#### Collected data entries
▬▬▬

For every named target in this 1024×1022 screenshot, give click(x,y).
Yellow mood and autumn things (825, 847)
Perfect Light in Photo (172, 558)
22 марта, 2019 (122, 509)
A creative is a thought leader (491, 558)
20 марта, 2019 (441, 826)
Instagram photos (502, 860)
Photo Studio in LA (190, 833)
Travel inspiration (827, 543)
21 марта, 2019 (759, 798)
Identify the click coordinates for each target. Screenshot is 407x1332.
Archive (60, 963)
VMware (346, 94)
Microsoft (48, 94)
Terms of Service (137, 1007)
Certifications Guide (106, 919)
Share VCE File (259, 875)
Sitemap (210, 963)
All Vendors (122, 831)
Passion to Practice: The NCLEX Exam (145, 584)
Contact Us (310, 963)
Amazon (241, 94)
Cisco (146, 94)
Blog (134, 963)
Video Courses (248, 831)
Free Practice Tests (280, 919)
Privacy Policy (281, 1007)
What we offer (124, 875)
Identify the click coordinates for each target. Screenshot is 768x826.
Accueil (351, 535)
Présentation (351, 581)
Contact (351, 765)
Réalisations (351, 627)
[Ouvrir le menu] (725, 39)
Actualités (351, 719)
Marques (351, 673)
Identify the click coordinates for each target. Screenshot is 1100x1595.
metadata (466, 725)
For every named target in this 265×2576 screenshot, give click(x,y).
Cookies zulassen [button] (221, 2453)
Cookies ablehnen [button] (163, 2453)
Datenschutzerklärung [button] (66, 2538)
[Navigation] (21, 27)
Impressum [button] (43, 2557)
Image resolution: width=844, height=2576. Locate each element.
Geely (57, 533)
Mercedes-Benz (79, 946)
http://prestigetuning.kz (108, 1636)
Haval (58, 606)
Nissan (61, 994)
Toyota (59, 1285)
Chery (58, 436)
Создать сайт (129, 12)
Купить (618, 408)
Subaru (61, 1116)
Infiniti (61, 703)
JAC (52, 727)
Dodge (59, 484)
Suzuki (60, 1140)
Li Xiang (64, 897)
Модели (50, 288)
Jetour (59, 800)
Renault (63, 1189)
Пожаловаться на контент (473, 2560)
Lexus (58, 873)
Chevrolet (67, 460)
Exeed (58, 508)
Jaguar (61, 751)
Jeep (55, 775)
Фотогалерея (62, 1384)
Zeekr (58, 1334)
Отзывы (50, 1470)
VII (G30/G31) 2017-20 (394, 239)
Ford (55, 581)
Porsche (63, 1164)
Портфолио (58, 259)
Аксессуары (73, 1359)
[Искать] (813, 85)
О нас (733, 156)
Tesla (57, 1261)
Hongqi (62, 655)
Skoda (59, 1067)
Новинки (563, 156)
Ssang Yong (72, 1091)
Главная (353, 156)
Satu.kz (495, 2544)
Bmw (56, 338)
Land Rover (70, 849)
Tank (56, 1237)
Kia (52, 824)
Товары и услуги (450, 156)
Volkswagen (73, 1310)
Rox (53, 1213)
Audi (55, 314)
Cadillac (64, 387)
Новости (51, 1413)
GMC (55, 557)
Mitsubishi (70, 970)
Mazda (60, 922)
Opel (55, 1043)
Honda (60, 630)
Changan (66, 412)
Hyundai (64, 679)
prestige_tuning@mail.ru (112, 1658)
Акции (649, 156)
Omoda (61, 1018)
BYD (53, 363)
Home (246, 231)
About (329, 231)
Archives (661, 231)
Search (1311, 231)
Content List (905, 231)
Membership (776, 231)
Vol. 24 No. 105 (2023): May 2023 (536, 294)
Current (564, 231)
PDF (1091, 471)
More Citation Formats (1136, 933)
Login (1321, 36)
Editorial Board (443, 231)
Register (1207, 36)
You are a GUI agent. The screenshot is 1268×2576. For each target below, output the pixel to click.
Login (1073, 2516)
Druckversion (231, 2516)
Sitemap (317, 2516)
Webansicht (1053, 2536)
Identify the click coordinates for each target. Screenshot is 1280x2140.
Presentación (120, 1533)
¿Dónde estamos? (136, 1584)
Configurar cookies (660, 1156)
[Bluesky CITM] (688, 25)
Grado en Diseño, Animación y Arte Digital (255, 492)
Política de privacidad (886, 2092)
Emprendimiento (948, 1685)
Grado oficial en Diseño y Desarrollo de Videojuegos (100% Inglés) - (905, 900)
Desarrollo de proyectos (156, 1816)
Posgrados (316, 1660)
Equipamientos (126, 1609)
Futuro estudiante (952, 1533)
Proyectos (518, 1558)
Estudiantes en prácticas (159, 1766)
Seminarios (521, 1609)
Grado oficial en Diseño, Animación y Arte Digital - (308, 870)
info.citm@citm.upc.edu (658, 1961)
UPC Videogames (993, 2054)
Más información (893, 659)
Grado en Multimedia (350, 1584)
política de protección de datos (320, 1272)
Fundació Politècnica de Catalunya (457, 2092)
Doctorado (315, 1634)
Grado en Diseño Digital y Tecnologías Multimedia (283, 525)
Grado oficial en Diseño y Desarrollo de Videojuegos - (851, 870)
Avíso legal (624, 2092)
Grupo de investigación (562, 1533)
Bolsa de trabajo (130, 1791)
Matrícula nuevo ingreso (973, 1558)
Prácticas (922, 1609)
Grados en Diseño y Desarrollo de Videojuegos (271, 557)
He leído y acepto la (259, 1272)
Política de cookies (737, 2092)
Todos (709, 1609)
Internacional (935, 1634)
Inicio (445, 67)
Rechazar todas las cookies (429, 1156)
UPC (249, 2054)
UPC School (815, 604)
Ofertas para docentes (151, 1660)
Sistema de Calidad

▬▬▬

#### Exercise requirements
Please lay out the records above as a Markdown table with two columns, "Row" and "Record". Number each line in the first column and put the line in the second, and leave out any blank lines.

#### Result for this task
| Row | Record |
|---|---|
| 1 | For every named target in this 1024×1022 screenshot, give click(x,y). |
| 2 | Yellow mood and autumn things (825, 847) |
| 3 | Perfect Light in Photo (172, 558) |
| 4 | 22 марта, 2019 (122, 509) |
| 5 | A creative is a thought leader (491, 558) |
| 6 | 20 марта, 2019 (441, 826) |
| 7 | Instagram photos (502, 860) |
| 8 | Photo Studio in LA (190, 833) |
| 9 | Travel inspiration (827, 543) |
| 10 | 21 марта, 2019 (759, 798) |
| 11 | Identify the click coordinates for each target. Screenshot is 407x1332. |
| 12 | Archive (60, 963) |
| 13 | VMware (346, 94) |
| 14 | Microsoft (48, 94) |
| 15 | Terms of Service (137, 1007) |
| 16 | Certifications Guide (106, 919) |
| 17 | Share VCE File (259, 875) |
| 18 | Sitemap (210, 963) |
| 19 | All Vendors (122, 831) |
| 20 | Passion to Practice: The NCLEX Exam (145, 584) |
| 21 | Contact Us (310, 963) |
| 22 | Amazon (241, 94) |
| 23 | Cisco (146, 94) |
| 24 | Blog (134, 963) |
| 25 | Video Courses (248, 831) |
| 26 | Free Practice Tests (280, 919) |
| 27 | Privacy Policy (281, 1007) |
| 28 | What we offer (124, 875) |
| 29 | Identify the click coordinates for each target. Screenshot is 768x826. |
| 30 | Accueil (351, 535) |
| 31 | Présentation (351, 581) |
| 32 | Contact (351, 765) |
| 33 | Réalisations (351, 627) |
| 34 | [Ouvrir le menu] (725, 39) |
| 35 | Actualités (351, 719) |
| 36 | Marques (351, 673) |
| 37 | Identify the click coordinates for each target. Screenshot is 1100x1595. |
| 38 | metadata (466, 725) |
| 39 | For every named target in this 265×2576 screenshot, give click(x,y). |
| 40 | Cookies zulassen [button] (221, 2453) |
| 41 | Cookies ablehnen [button] (163, 2453) |
| 42 | Datenschutzerklärung [button] (66, 2538) |
| 43 | [Navigation] (21, 27) |
| 44 | Impressum [button] (43, 2557) |
| 45 | Image resolution: width=844, height=2576. Locate each element. |
| 46 | Geely (57, 533) |
| 47 | Mercedes-Benz (79, 946) |
| 48 | http://prestigetuning.kz (108, 1636) |
| 49 | Haval (58, 606) |
| 50 | Nissan (61, 994) |
| 51 | Toyota (59, 1285) |
| 52 | Chery (58, 436) |
| 53 | Создать сайт (129, 12) |
| 54 | Купить (618, 408) |
| 55 | Subaru (61, 1116) |
| 56 | Infiniti (61, 703) |
| 57 | JAC (52, 727) |
| 58 | Dodge (59, 484) |
| 59 | Suzuki (60, 1140) |
| 60 | Li Xiang (64, 897) |
| 61 | Модели (50, 288) |
| 62 | Jetour (59, 800) |
| 63 | Renault (63, 1189) |
| 64 | Пожаловаться на контент (473, 2560) |
| 65 | Lexus (58, 873) |
| 66 | Chevrolet (67, 460) |
| 67 | Exeed (58, 508) |
| 68 | Jaguar (61, 751) |
| 69 | Jeep (55, 775) |
| 70 | Фотогалерея (62, 1384) |
| 71 | Zeekr (58, 1334) |
| 72 | Отзывы (50, 1470) |
| 73 | VII (G30/G31) 2017-20 (394, 239) |
| 74 | Ford (55, 581) |
| 75 | Porsche (63, 1164) |
| 76 | Портфолио (58, 259) |
| 77 | Аксессуары (73, 1359) |
| 78 | [Искать] (813, 85) |
| 79 | О нас (733, 156) |
| 80 | Tesla (57, 1261) |
| 81 | Hongqi (62, 655) |
| 82 | Skoda (59, 1067) |
| 83 | Новинки (563, 156) |
| 84 | Ssang Yong (72, 1091) |
| 85 | Главная (353, 156) |
| 86 | Satu.kz (495, 2544) |
| 87 | Bmw (56, 338) |
| 88 | Land Rover (70, 849) |
| 89 | Tank (56, 1237) |
| 90 | Kia (52, 824) |
| 91 | Товары и услуги (450, 156) |
| 92 | Volkswagen (73, 1310) |
| 93 | Rox (53, 1213) |
| 94 | Audi (55, 314) |
| 95 | Cadillac (64, 387) |
| 96 | Новости (51, 1413) |
| 97 | GMC (55, 557) |
| 98 | Mitsubishi (70, 970) |
| 99 | Mazda (60, 922) |
| 100 | Opel (55, 1043) |
| 101 | Honda (60, 630) |
| 102 | Changan (66, 412) |
| 103 | Hyundai (64, 679) |
| 104 | prestige_tuning@mail.ru (112, 1658) |
| 105 | Акции (649, 156) |
| 106 | Omoda (61, 1018) |
| 107 | BYD (53, 363) |
| 108 | Home (246, 231) |
| 109 | About (329, 231) |
| 110 | Archives (661, 231) |
| 111 | Search (1311, 231) |
| 112 | Content List (905, 231) |
| 113 | Membership (776, 231) |
| 114 | Vol. 24 No. 105 (2023): May 2023 (536, 294) |
| 115 | Current (564, 231) |
| 116 | PDF (1091, 471) |
| 117 | More Citation Formats (1136, 933) |
| 118 | Login (1321, 36) |
| 119 | Editorial Board (443, 231) |
| 120 | Register (1207, 36) |
| 121 | You are a GUI agent. The screenshot is 1268×2576. For each target below, output the pixel to click. |
| 122 | Login (1073, 2516) |
| 123 | Druckversion (231, 2516) |
| 124 | Sitemap (317, 2516) |
| 125 | Webansicht (1053, 2536) |
| 126 | Identify the click coordinates for each target. Screenshot is 1280x2140. |
| 127 | Presentación (120, 1533) |
| 128 | ¿Dónde estamos? (136, 1584) |
| 129 | Configurar cookies (660, 1156) |
| 130 | [Bluesky CITM] (688, 25) |
| 131 | Grado en Diseño, Animación y Arte Digital (255, 492) |
| 132 | Política de privacidad (886, 2092) |
| 133 | Emprendimiento (948, 1685) |
| 134 | Grado oficial en Diseño y Desarrollo de Videojuegos (100% Inglés) - (905, 900) |
| 135 | Desarrollo de proyectos (156, 1816) |
| 136 | Posgrados (316, 1660) |
| 137 | Equipamientos (126, 1609) |
| 138 | Futuro estudiante (952, 1533) |
| 139 | Proyectos (518, 1558) |
| 140 | Estudiantes en prácticas (159, 1766) |
| 141 | Seminarios (521, 1609) |
| 142 | Grado oficial en Diseño, Animación y Arte Digital - (308, 870) |
| 143 | info.citm@citm.upc.edu (658, 1961) |
| 144 | UPC Videogames (993, 2054) |
| 145 | Más información (893, 659) |
| 146 | Grado en Multimedia (350, 1584) |
| 147 | política de protección de datos (320, 1272) |
| 148 | Fundació Politècnica de Catalunya (457, 2092) |
| 149 | Doctorado (315, 1634) |
| 150 | Grado en Diseño Digital y Tecnologías Multimedia (283, 525) |
| 151 | Grado oficial en Diseño y Desarrollo de Videojuegos - (851, 870) |
| 152 | Avíso legal (624, 2092) |
| 153 | Grupo de investigación (562, 1533) |
| 154 | Bolsa de trabajo (130, 1791) |
| 155 | Matrícula nuevo ingreso (973, 1558) |
| 156 | Prácticas (922, 1609) |
| 157 | Grados en Diseño y Desarrollo de Videojuegos (271, 557) |
| 158 | He leído y acepto la (259, 1272) |
| 159 | Política de cookies (737, 2092) |
| 160 | Todos (709, 1609) |
| 161 | Internacional (935, 1634) |
| 162 | Inicio (445, 67) |
| 163 | Rechazar todas las cookies (429, 1156) |
| 164 | UPC (249, 2054) |
| 165 | UPC School (815, 604) |
| 166 | Ofertas para docentes (151, 1660) |
| 167 | Sistema de Calidad |